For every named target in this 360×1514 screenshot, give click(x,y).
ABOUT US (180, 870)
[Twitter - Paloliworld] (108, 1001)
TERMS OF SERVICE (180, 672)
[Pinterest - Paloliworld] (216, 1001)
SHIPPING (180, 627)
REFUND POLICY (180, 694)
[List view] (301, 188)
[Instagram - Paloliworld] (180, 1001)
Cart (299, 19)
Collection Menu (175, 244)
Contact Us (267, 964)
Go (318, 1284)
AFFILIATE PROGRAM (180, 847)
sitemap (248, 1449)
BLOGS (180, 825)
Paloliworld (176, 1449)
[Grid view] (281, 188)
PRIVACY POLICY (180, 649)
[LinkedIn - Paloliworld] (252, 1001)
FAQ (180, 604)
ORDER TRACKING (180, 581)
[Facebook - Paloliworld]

-------

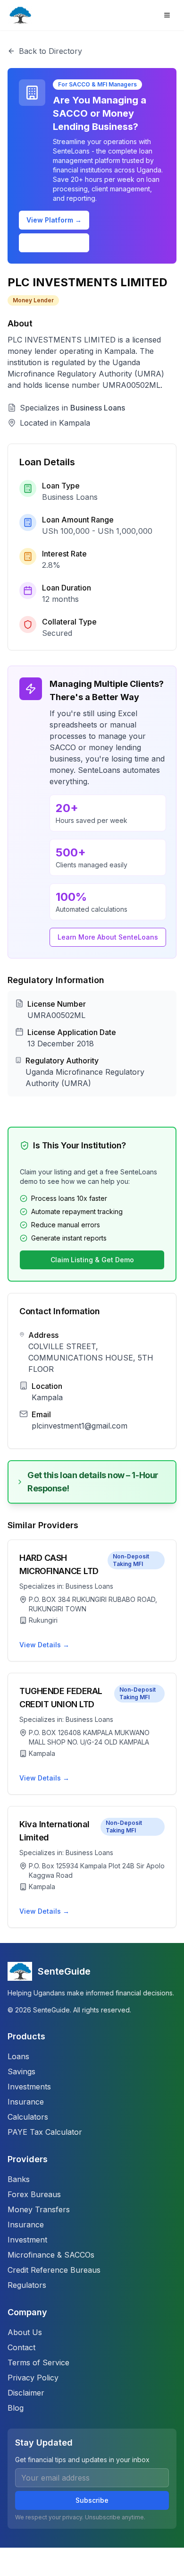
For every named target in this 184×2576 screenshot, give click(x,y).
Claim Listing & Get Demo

-------

The word "screenshot" occurs in some lines of the data above; report how many such lines there are, with no other words.

2